[R] How can I avoid the for and If loops in my function?

Thu Jun 19 16:50:15 CEST 2014

>>>>> lmramba  <lmramba at ufl.edu>
>>>>>     on Wed, 18 Jun 2014 20:00:15 +0000 writes:

    > Hi Jim. If I avoid the dataframe, how can use the function model.matrix() to
    > build the incident matrices X, And Z? I tried saving the design as matrix
    > but ghen I got the wrong design matrix.

I think you are entirely right here, Laz.
That indeed you have data frame and a formula --> model.matrix()
to get the matrix.

I have no time currently to delve into your 
example, and I see 
- it is not reproducible {you use a function
  varG() that is undefined} 
- you use foreach just so you can use %do% in one place which I
  think makes no sense
- you use package 'gmp' which I don't think you'd use, but I
  don't know as your code is not reproducible ....
- you use "<<-" in quite a few places in your code, which is
  considered really bad programming style and makes it very hard
  to understand the code by reading it ...

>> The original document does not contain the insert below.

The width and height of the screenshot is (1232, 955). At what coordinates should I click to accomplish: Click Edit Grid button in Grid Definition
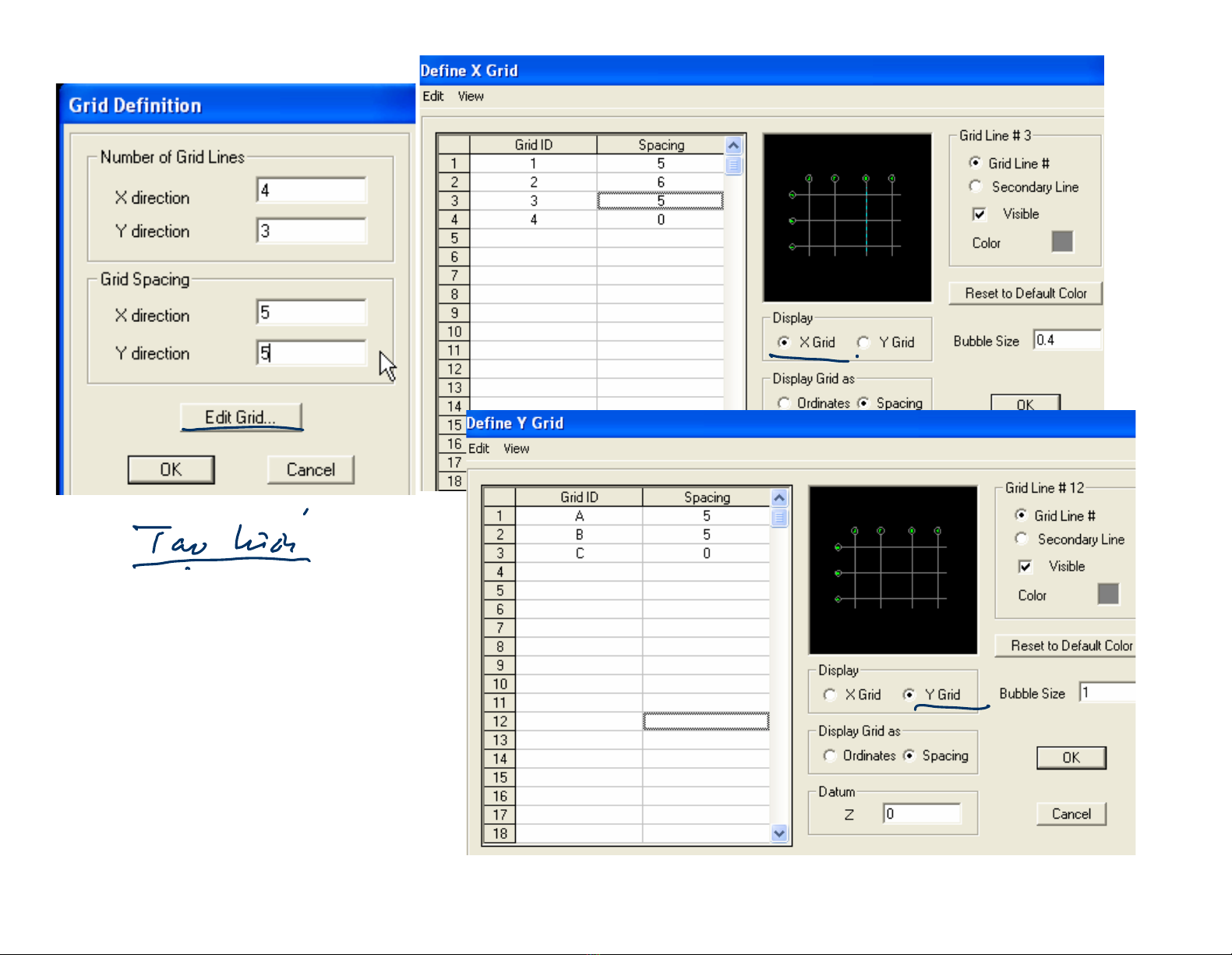241,417
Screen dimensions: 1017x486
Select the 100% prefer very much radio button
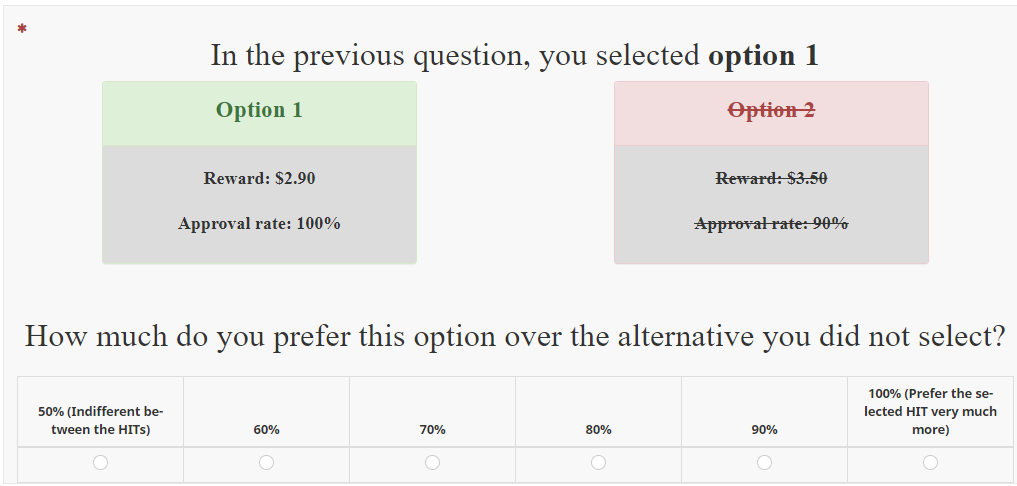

... *but* .. after all that ...
...
as maintainer of the Matrix package 
I'm close to absolutely sure that you want to work with *sparse*
matrices as Matrix provides.

So in fact, do use

## "require":  just so you are not tempted to call a package a "library"
require(Matrix)

help(sparse.model.matrix)

and then do 
- use  sparse.model.matrix() instead of model.matrix().

Further, do 
- use Diagonal() instead of  diag()  for *constructing* diagonal matrices.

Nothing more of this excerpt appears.